Every episode of uveitis should be seen as an opportunity to recognize and diagnose associated conditions, but it’s equally important to acknowledge that this may not take place in many cases.

 

Why we should order testing

Many physicians question who should order the testing for the uveitis workup; if it should be the primary care physician or rheumatologist. When we don’t order our own testing, patients frequently end up undergoing analyses that likely have no impact on or relevance to their disease. 

Many non-ophthalmologists (and some ophthalmologists) have difficulty formulating a reasonable differential diagnosis when it comes to ocular inflammatory disease. There seems to be a tendency to over-order testing but to neglect some of the infectious testing that could help inform treatment. 

I frequently see patients that have previously been seen by physicians both within and outside of my practice, and that have been subsequently referred to a rheumatologist for a “uveitis workup.” It seems a bit unfair and unreasonable for us to expect that a practitioner with little understanding of these disease processes and how to interpret our exam findings should be able to perform focused, appropriate testing without proper guidance.

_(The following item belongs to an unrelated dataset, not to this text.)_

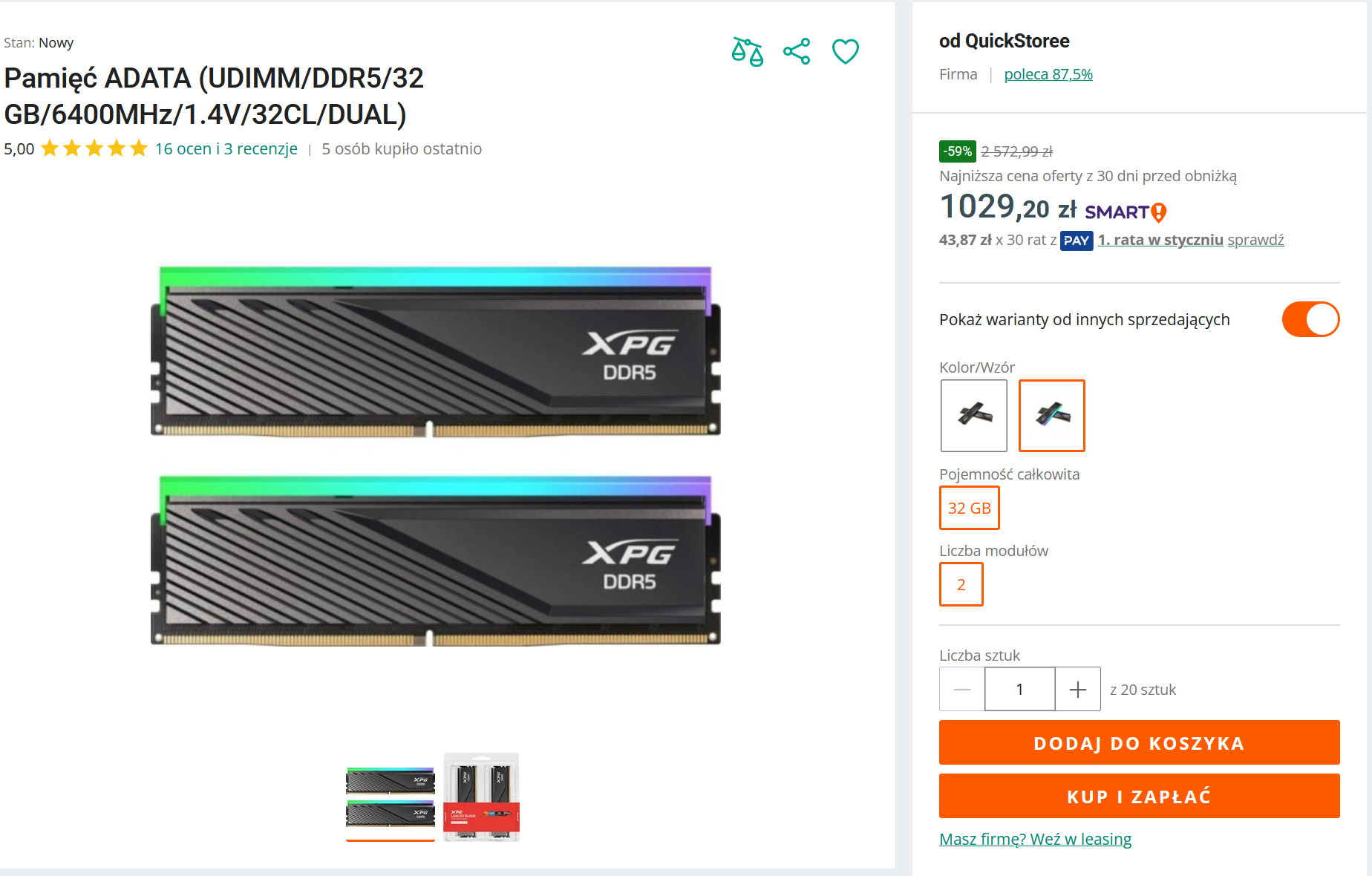Image resolution: width=1372 pixels, height=876 pixels.
Task: Add to favorites with heart icon
Action: coord(846,51)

When in doubt, a quick e-mail or phone call to an accessible uveitis specialist can provide some valuable insight, especially if the individual initiating the workup is not uveitis fellowship-trained and/or uncomfortable making these types of decisions.

 


Cost-benefit analysis of testing

Several years ago, a study of diagnostic testing practices amongst members of the Executive Committee of the American Uveitis Society (AUS) was conducted. Because there are no guidelines for testing, the results showed a great deal of variation in how testing is performed in a number of different clinical scenarios.5 

In calculating the associated costs, the study found that, not surprisingly, radiologic and ophthalmic imaging (not discussed in depth here) are among the most expensive tests ordered, comprising more than half of the testing costs when facility and professional fees are taken into account. A brain MRI, which can be invaluable in ruling out concomitant central nervous system disease in cases of intraocular lymphoma or demyelinating disease in individuals with intermediate uveitis, can cost thousands of dollars. On the other hand, serologic testing, like that for syphilis and QuantiFERON assays, cost around $100 or less. Therefore, we should seriously consider the clinical utility of testing, especially that of radiologic imaging, before sending an order. 

 

Bottom line

It’s important in these situations to think to oneself, “How will these results change the management of this individual’s disease?” More testing simply does not result in better patient care and, in my opinion, often leads to unnecessary additional testing and misuse of resources. 

 

References

1. Syphilis pocket guide for providers. Document CS275410-A. U.S. Department of Health and Human Services, Centers for Disease Control and Prevention; Atlanta, GA. Available at: https://www.cdc.gov/std/syphilis/Syphilis-Pocket-Guide-FINAL-508.pdf

2. Tamesis SS, Foster CS. Ocular Syphilis. Ophthalmology. 1990;97:1281-1287. 

3. Ungprasert P, Carmona EM, Crowson CE, Matteson EL. Diagnostic utility of angiotensin-converting enzyme in sarcoidosis: A population-based study. Lung. 2016;194:91-95.

4. Juanola X, Loza Santamarie E, Cordero-Coma M, SENTINEL Working Group. Description and prevalence of spondyloarthritis in a large cohort of patients with anterior uveitis: The SENTINEL Interdisciplinary Collaborative Project. Ophthalmology. 2016;123:1632-1636.

5. Lee CS, Randhawa S, Lee AY, Lam DL, Van Gelder RN. Patterns of laboratory testing utilization among uveitis specialists. Am J Ophthalmol. 2016;170:161-167.